**What the exercise asks**
Return exactly the run of lines that begins at the line containing "Click the [ 標準 ] tag" and ends at the last line of the material below; pictures stay out.

**Provided records**
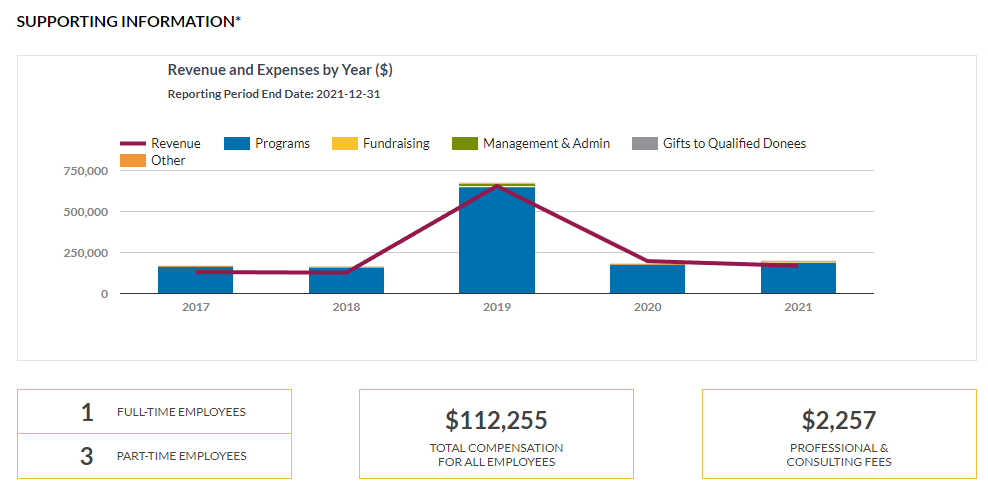Select the 2020 blue expenses bar
The image size is (988, 496).
pyautogui.click(x=647, y=280)
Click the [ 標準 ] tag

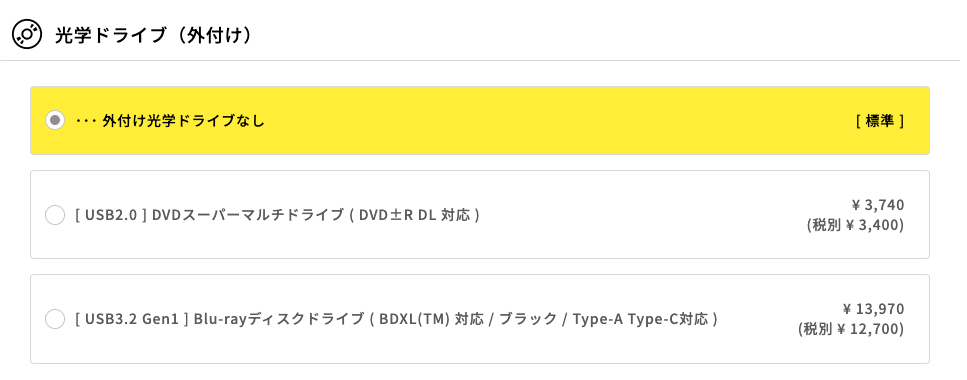point(880,121)
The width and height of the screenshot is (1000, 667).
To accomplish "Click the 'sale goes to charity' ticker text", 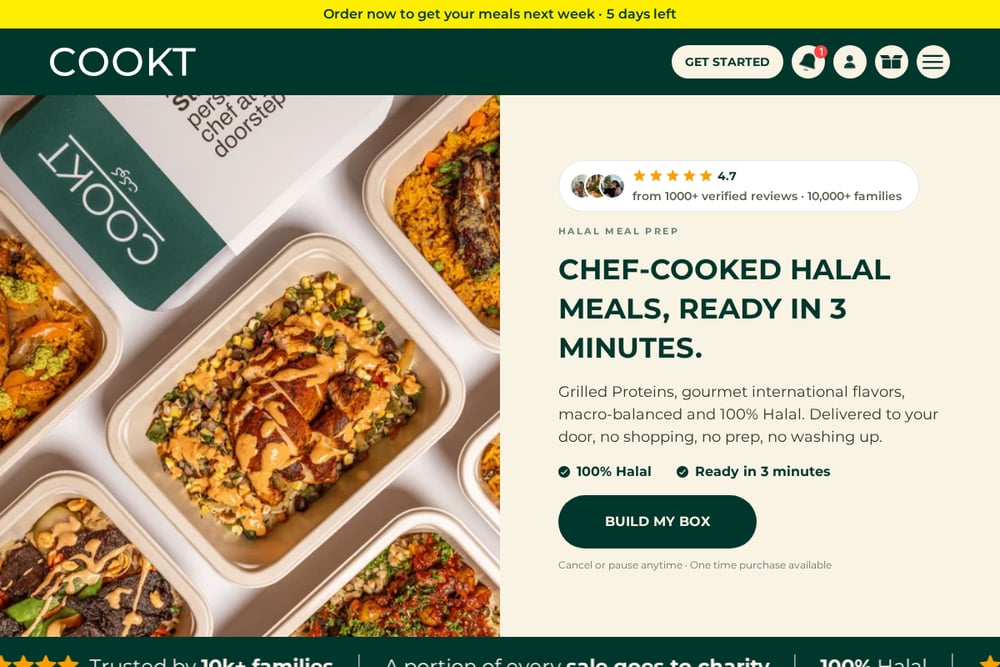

**Finished task**
Click the [ 標準 ] tag

point(880,121)
The width and height of the screenshot is (1000, 667).
To accomplish "Click the 'sale goes to charity' ticker text", 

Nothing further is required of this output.